When research shows the impact on the Black community of how young males fight a hopelessness, the information comes in part from examining the impact of the Rockefeller Drug Laws. Those laws targeted Black drug offenders while failing to address the white offenders. Those young Blacks saw a loss of their future when they discovered that jobs were out of reach after jail, while even driving in many states became denied for them. Despite studies showing that the 20 year-old can be more violent than a later development of maturity, the laws treated the Black youth as criminals almost for life. That system-wide legal barrier generated an increased separation between the Black and mainstream community.

One devastating impact on minorities grew from a failure to see any future ahead. Would people who felt those emotions have heard the same voice that called to Drayton? Youth need a specific type of role model, and way of breaking out of a system-wide constraint. Discipline isn’t the starting point. How does one obtain that discipline? Drayton does not answer this. 

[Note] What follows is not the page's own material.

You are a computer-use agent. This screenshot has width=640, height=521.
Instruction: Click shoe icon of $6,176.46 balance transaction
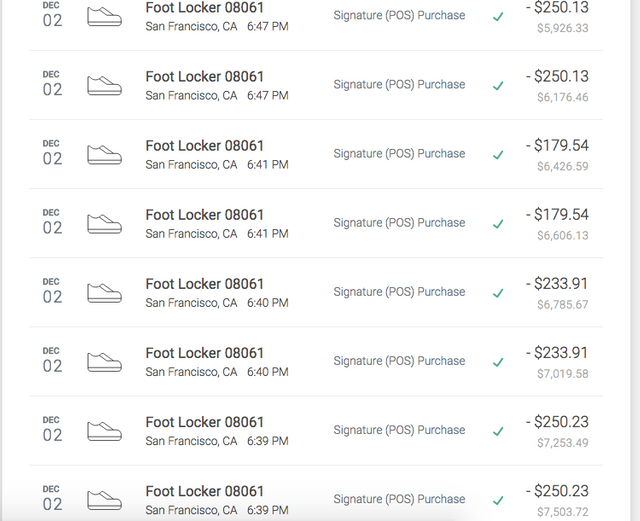tap(104, 86)
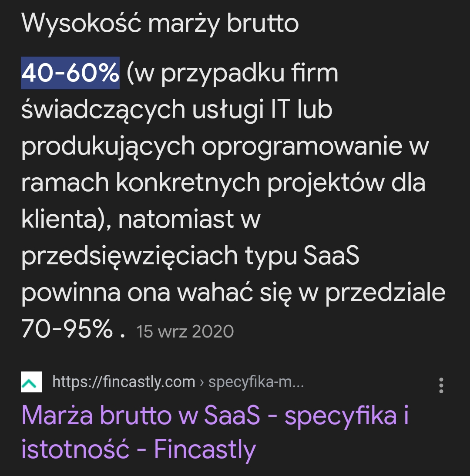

For an example of an adaption of Drayton’s ideas fitting into a personal format, the Echos Through Space art therapy program in New York City’s Rikers Island jail helps youth despite living in the jail scene. The program boosts an 80 percent rate of people who do not return to crime. The program uses art to have young people express themselves. That expression opens up the sense of having a possible future. That desire then turns into a discipline. The art program is one version of a specific that could lead to the steps Drayton outlines.

Speaking about discipline requires a deeper look at the definition. Many youth looking to succeed fail despite having a type of disciple. The gangbanger or evader of school has a discipline devoted to a peer group or subculture. The person maintains a rigid respect for a procedure. But that is not the same discipline Drayton applies. Drayton speaks about mentors and leadership but specifics would help the approach in a more indepth manner. The bigger question needs to examine how new systems or viewpoints can attract the youth to adopt Drayton’s meaning of discipline.